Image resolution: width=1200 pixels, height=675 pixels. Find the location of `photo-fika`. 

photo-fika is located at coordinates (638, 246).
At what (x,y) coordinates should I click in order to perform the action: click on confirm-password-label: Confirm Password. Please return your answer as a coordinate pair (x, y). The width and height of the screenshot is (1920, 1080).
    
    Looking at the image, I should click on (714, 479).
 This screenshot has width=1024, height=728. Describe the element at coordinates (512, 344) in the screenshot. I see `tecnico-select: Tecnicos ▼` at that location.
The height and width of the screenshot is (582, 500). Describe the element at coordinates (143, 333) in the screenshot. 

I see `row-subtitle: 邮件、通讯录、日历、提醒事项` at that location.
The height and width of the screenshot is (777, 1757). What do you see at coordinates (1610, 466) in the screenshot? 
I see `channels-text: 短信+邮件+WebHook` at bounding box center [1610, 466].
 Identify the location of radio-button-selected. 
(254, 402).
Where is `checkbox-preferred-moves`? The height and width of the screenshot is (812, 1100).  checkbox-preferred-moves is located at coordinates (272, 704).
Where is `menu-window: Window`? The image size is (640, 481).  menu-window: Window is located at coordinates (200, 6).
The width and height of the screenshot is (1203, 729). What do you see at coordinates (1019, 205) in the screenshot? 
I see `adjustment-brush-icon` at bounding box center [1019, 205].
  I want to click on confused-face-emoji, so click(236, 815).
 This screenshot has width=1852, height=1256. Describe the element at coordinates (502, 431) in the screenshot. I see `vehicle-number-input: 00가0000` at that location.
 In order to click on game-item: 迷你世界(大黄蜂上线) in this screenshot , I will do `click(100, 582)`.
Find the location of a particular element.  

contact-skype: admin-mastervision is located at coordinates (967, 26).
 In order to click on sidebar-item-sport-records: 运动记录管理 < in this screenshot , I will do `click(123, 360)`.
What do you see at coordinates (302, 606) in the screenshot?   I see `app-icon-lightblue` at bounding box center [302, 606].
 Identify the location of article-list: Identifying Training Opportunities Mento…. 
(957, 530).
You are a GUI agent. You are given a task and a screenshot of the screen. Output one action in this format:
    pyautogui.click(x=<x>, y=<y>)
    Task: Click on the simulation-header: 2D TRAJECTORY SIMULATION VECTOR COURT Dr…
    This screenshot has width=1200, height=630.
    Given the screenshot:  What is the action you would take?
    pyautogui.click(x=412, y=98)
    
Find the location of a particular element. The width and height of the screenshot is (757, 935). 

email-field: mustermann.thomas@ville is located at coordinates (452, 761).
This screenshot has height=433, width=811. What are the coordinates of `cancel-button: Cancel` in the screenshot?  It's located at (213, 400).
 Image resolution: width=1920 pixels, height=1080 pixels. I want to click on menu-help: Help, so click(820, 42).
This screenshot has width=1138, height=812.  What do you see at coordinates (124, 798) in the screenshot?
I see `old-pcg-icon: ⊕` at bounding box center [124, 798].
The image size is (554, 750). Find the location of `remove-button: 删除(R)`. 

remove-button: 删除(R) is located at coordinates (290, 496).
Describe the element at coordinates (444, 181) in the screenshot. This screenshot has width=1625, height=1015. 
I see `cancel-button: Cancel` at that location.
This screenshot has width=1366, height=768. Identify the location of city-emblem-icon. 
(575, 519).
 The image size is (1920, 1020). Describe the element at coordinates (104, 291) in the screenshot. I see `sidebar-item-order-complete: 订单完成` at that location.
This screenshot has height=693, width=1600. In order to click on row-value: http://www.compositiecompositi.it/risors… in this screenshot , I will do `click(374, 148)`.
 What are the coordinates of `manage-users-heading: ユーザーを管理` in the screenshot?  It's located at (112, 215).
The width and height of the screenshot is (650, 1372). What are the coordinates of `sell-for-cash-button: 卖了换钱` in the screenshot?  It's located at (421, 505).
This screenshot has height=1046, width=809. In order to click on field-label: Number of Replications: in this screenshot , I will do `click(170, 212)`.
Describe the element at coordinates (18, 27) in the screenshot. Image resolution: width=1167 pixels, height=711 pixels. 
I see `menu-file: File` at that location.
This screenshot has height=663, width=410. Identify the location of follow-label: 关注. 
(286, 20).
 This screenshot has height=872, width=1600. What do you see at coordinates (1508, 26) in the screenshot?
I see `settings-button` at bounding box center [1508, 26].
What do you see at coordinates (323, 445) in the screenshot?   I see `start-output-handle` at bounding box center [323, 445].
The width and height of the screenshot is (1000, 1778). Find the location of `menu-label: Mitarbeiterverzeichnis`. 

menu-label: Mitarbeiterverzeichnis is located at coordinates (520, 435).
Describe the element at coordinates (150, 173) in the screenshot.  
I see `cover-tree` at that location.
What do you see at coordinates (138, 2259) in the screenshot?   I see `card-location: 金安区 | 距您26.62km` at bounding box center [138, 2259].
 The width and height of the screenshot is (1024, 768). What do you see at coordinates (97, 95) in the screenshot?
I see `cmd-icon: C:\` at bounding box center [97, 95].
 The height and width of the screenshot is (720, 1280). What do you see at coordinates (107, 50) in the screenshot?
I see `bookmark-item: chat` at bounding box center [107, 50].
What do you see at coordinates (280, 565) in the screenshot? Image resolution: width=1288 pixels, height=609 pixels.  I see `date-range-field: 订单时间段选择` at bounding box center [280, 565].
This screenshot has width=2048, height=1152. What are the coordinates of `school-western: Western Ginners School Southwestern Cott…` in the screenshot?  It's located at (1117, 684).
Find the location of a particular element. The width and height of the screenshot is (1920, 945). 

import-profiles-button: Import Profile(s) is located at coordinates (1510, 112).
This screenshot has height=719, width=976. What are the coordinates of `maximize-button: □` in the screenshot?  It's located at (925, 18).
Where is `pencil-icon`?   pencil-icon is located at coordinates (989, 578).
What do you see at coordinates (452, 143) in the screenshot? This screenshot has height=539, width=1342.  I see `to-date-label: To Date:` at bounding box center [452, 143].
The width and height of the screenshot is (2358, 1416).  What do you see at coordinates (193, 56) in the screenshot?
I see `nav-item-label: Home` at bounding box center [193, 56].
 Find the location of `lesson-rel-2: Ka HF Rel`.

__Problem__: Print the rows above word for word, from the very first line through the line containing "This screenshot has width=1024, height=728.", including both.

__Response area__:
Image resolution: width=1200 pixels, height=675 pixels. Find the location of `photo-fika`. 

photo-fika is located at coordinates (638, 246).
At what (x,y) coordinates should I click in order to perform the action: click on confirm-password-label: Confirm Password. Please return your answer as a coordinate pair (x, y). The width and height of the screenshot is (1920, 1080).
    
    Looking at the image, I should click on (714, 479).
 This screenshot has width=1024, height=728. Describe the element at coordinates (512, 344) in the screenshot. I see `tecnico-select: Tecnicos ▼` at that location.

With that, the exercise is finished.